Smith assured Rickey it was just “a routine argument with the umpire.”

“I didn’t want to tell Mr. Rickey, ‘Yes, he’s tough to get along with,'” Smith said in the book. “A lot of us knew that. When he was aroused, Jackie had a sizable temper. Then I told Jackie to watch himself, to watch his conduct. Everything he did, on and off the field, would get back to Mr. Rickey.”

Why did Smith promote Robinson over others like Satchel Paige and Josh Gibson?

“He wasn’t necessarily the best player, but he was the best player at that time for this particular situation,” he said.

After Rickey signed Robinson to play for the Dodgers’ minor league team in Montreal, he asked Smith to live and travel with him. Smith was paid $50 per week, the same amount he was earning as sports editor of the Courier.

It also proved to be quite a ride for Smith. Like Robinson on the field, Smith decided he also had to play it low-key.

“There were people who wanted to become part of it, to push it faster,” Smith said. “Fortunately, I managed to keep them away. If more people had been involved, it would have done more harm than good. That’s one of the reasons why we succeeded.”

Smith also broke the color barrier, becoming the first African-American member of the BBWAA. He eventually moved to Chicago.

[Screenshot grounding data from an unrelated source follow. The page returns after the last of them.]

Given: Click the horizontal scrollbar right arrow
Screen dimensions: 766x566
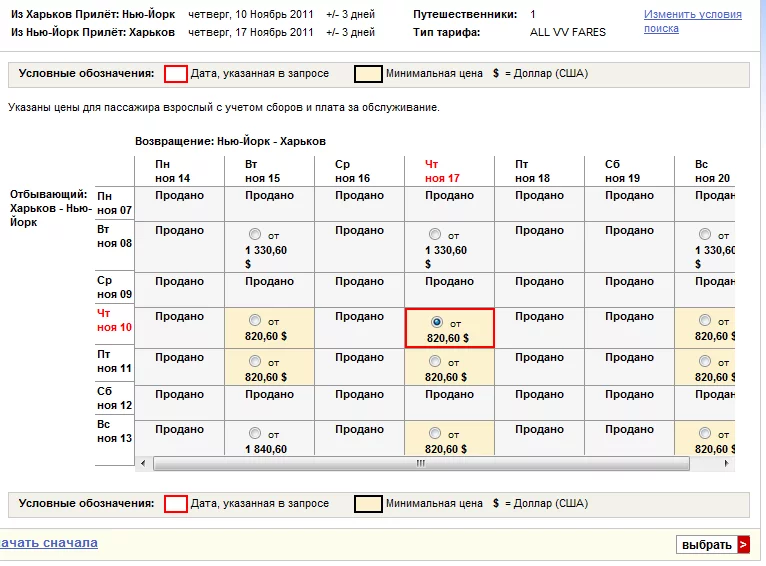Looking at the screenshot, I should (727, 464).
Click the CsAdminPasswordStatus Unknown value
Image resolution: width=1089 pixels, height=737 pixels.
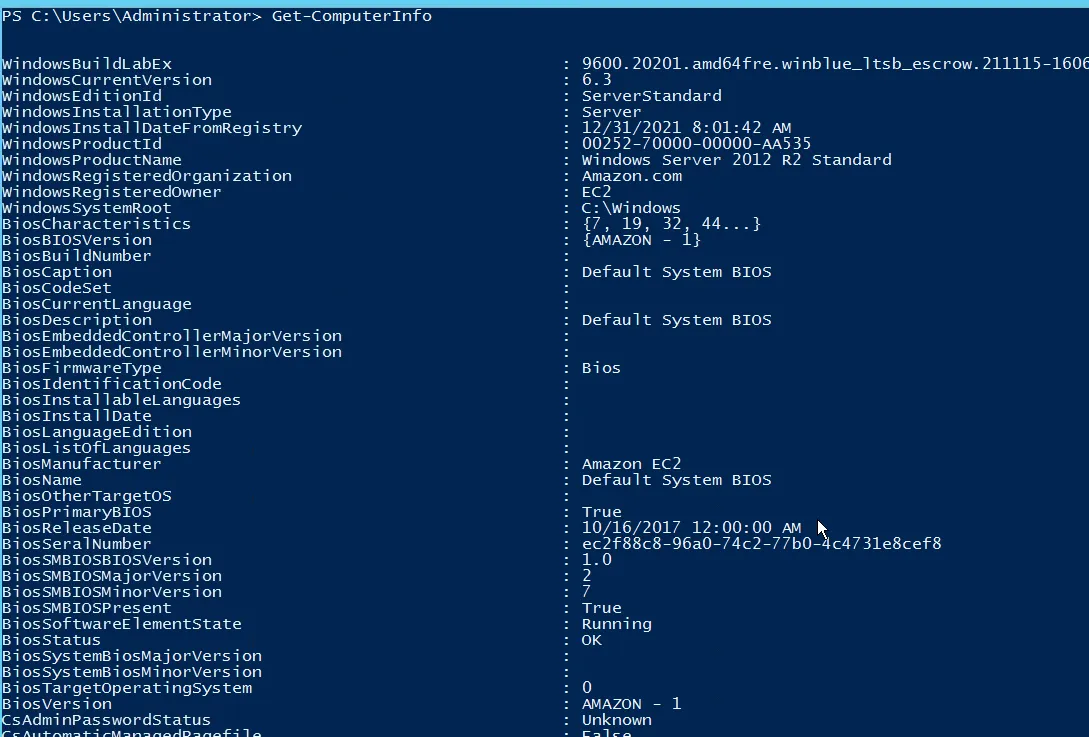[616, 720]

In the 1960s, while covering the White Sox, he was instrumental in integrating spring training facilities in Florida.

As fate would have it, Smith died just a month after Robinson’s death in 1972. More than a thousand mourners attended his funeral. A Chicago elementary school was named for him in 1973. In 1993, he received the J.G. Taylor Spink Award, the top award for a baseball writer, meriting a place of honor in the Hall of Fame.

Obviously, Smith deserves his spot in Cooperstown along with Robinson. He was more than eyewitness to history. Smith helped create it.

“When I think back, it was absolutely fantastic; all the things we went through,” he said in Holtzman’s book. “I still think about it; it’s hard to conceive. Going into a town and finding a decent place to stay was not easy in those days. Eating in the places we ate, second and third rate. Always having this stigma hanging over your head.

“But I knew Jackie would make it. And I knew if he made it, things had to open up.”